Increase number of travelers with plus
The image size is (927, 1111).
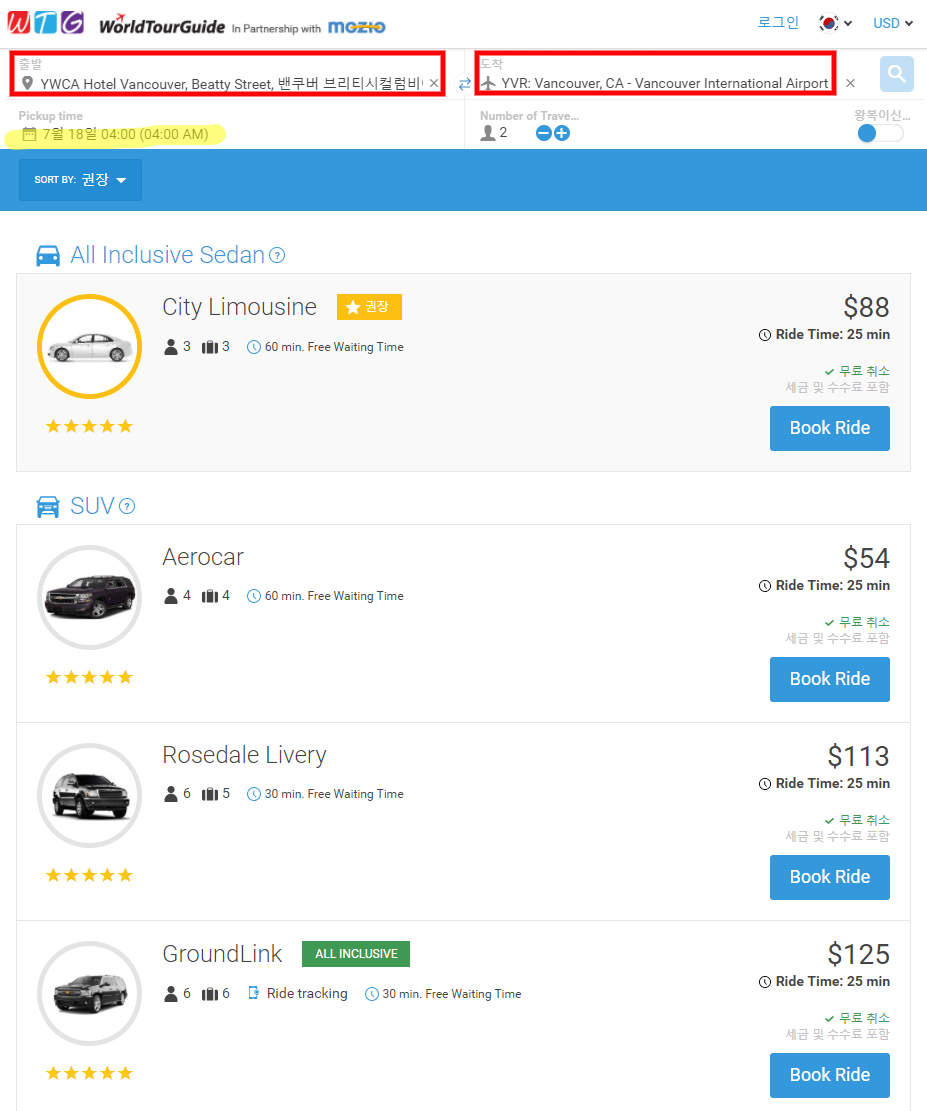[x=562, y=133]
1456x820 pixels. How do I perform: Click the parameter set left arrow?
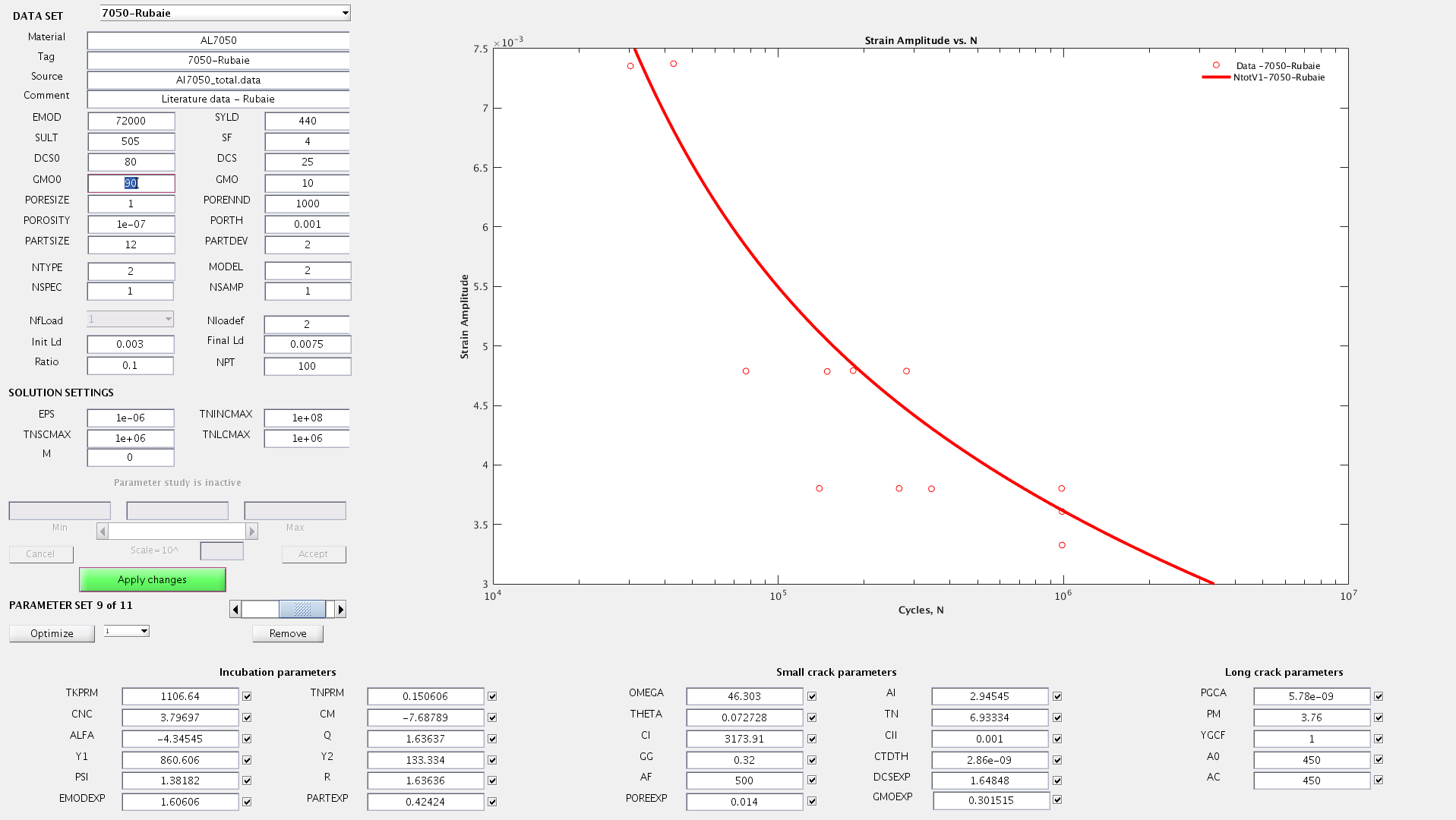(x=235, y=609)

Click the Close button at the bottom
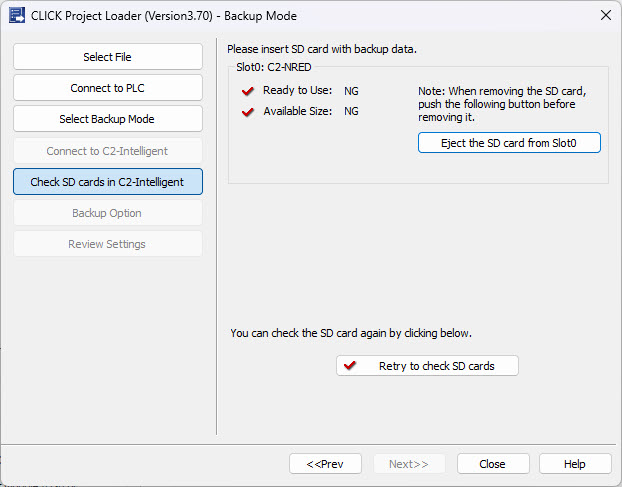pyautogui.click(x=493, y=464)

→ Problem statement: The answer must be the full listing, restated word for word, with no pictures in it.

→ Problem solution:
Increase number of travelers with plus
The image size is (927, 1111).
[x=562, y=133]
1456x820 pixels. How do I perform: Click the parameter set left arrow?
(x=235, y=609)

Click the Close button at the bottom
pyautogui.click(x=493, y=464)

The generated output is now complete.